[[ Task inputs, beginning ]]
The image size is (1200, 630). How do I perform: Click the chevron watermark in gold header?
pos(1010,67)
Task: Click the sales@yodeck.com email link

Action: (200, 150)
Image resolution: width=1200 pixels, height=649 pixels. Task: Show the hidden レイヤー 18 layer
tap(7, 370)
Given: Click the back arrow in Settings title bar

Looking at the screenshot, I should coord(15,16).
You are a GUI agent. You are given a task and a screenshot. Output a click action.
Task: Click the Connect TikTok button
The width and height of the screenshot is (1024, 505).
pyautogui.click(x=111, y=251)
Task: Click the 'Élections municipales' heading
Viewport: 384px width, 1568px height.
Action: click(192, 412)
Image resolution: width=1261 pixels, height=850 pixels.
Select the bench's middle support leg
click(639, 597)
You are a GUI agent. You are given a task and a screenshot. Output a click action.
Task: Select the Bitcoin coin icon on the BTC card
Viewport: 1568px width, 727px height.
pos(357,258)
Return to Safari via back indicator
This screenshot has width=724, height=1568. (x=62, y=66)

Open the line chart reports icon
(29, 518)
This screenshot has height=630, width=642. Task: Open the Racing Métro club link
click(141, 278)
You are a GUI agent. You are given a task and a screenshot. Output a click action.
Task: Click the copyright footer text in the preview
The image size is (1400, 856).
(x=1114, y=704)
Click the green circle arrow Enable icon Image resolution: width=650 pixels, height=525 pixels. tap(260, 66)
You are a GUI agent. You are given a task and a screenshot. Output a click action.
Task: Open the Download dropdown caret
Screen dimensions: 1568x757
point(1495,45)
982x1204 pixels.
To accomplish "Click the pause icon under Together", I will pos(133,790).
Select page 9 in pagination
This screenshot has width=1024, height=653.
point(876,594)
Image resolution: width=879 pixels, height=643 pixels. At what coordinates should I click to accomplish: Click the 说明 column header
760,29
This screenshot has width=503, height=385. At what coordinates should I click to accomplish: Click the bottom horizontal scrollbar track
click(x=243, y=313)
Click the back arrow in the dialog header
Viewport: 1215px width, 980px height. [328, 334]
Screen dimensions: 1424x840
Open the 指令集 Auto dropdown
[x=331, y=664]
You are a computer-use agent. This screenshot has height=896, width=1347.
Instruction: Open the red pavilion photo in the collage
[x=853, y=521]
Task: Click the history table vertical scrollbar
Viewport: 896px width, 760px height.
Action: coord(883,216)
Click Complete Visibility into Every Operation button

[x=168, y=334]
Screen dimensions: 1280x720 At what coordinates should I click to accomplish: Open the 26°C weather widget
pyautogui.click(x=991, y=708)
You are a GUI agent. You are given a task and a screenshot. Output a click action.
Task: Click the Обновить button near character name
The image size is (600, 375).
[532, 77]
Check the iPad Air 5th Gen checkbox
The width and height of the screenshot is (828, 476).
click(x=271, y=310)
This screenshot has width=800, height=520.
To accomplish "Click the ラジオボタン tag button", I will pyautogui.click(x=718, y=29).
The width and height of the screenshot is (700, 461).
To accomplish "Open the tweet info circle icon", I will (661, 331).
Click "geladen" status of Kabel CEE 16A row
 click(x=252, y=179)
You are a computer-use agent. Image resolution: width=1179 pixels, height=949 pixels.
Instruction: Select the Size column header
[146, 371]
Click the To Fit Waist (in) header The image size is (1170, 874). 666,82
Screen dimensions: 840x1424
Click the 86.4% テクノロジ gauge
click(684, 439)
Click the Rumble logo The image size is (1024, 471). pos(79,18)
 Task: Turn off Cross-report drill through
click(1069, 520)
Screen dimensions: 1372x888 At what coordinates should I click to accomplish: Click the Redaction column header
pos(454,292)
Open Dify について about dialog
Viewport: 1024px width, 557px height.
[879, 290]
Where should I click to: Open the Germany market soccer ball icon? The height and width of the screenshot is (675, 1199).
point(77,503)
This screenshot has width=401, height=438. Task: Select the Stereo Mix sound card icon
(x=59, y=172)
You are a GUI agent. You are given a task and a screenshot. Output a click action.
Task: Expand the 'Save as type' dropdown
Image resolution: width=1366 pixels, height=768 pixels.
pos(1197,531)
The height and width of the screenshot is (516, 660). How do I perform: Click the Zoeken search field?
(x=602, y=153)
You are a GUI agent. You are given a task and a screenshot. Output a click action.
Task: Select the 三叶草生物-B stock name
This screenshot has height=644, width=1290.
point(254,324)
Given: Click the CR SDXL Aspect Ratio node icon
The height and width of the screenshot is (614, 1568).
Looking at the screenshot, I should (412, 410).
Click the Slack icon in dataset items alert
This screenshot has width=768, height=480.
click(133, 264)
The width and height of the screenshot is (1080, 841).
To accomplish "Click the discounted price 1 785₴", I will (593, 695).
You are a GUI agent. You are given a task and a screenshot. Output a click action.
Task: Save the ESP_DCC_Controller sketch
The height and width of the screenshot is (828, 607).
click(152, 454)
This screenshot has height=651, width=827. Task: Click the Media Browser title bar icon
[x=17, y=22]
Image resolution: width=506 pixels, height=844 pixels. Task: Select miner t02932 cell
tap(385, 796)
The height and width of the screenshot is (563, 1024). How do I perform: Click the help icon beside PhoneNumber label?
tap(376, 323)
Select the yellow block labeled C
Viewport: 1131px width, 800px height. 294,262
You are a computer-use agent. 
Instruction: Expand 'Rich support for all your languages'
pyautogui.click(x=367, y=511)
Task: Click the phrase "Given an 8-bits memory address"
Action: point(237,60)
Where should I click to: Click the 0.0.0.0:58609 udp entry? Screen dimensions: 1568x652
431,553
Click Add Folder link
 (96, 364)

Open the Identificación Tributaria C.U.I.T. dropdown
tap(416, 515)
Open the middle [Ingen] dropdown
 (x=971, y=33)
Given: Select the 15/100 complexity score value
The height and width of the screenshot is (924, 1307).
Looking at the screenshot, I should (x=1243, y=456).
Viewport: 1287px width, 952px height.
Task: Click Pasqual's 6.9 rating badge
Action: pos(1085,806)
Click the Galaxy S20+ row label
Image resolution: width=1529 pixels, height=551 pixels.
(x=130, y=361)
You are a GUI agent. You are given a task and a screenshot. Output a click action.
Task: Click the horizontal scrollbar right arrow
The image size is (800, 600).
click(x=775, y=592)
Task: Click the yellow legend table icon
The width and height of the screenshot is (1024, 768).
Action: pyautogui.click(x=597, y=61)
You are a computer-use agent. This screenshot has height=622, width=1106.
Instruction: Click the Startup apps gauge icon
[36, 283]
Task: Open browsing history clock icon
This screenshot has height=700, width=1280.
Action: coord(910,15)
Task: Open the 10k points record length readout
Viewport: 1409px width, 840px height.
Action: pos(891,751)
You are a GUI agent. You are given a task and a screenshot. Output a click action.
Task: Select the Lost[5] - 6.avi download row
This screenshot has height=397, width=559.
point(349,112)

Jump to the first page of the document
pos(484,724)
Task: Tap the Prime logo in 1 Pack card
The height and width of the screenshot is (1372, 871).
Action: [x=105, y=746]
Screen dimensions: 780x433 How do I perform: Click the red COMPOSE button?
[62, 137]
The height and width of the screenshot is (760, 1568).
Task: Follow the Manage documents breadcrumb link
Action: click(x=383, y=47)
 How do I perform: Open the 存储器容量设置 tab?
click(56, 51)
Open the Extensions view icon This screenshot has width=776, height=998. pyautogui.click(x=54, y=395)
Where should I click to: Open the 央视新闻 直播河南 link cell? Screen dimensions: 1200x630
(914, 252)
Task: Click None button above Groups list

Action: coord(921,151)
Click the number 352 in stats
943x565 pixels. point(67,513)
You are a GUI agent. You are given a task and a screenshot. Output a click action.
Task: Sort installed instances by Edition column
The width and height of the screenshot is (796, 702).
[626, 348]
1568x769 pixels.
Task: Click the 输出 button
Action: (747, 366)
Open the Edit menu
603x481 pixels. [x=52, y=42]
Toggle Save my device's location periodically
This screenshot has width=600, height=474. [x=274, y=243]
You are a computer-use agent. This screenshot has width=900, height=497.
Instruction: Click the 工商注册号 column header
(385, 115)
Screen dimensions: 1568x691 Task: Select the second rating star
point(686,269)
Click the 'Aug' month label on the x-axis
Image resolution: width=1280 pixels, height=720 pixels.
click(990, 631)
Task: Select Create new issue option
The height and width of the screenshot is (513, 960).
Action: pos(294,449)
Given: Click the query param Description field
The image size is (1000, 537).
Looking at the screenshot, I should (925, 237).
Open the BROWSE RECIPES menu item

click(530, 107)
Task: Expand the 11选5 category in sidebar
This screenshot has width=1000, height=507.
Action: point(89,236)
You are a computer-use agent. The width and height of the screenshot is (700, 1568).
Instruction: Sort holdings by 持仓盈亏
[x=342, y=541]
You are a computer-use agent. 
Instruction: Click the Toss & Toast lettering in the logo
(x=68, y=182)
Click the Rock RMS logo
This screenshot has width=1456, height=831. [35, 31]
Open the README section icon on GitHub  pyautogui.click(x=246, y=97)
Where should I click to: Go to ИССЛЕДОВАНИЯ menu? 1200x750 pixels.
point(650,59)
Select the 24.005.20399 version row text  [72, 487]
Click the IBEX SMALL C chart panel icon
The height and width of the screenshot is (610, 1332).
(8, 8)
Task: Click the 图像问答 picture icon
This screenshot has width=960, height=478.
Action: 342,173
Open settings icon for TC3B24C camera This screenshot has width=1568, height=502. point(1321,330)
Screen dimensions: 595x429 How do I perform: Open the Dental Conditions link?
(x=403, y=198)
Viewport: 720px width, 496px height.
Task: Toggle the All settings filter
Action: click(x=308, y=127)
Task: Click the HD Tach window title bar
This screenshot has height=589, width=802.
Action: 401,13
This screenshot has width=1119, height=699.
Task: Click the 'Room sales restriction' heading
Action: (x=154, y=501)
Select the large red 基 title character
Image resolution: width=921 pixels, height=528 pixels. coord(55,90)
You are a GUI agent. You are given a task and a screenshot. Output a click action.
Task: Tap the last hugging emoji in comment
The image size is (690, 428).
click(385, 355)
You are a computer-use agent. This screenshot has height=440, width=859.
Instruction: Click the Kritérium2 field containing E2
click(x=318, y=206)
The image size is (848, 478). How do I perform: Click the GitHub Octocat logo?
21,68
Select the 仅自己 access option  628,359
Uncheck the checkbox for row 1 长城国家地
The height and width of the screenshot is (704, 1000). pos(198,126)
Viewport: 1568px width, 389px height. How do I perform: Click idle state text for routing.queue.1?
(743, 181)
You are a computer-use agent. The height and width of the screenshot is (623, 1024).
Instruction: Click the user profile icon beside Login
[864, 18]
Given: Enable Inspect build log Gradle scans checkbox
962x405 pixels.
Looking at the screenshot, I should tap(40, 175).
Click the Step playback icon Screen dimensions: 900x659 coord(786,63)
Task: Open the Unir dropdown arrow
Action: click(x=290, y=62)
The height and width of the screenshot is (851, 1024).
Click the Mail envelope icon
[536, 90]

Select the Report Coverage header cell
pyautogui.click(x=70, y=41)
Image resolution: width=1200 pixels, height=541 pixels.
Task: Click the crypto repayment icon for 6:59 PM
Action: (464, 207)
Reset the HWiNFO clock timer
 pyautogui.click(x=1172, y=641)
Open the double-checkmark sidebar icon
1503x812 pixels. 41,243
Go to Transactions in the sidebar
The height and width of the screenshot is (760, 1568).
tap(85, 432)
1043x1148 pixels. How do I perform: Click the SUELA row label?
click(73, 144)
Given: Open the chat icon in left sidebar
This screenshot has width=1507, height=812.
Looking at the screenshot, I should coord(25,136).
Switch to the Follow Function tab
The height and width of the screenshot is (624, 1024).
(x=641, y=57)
[[ Task inputs, end ]]
### Activity
Among the lines above, please find those with "history" and copy them.

### Answer for the task
Task: Click the history table vertical scrollbar
Task: Open browsing history clock icon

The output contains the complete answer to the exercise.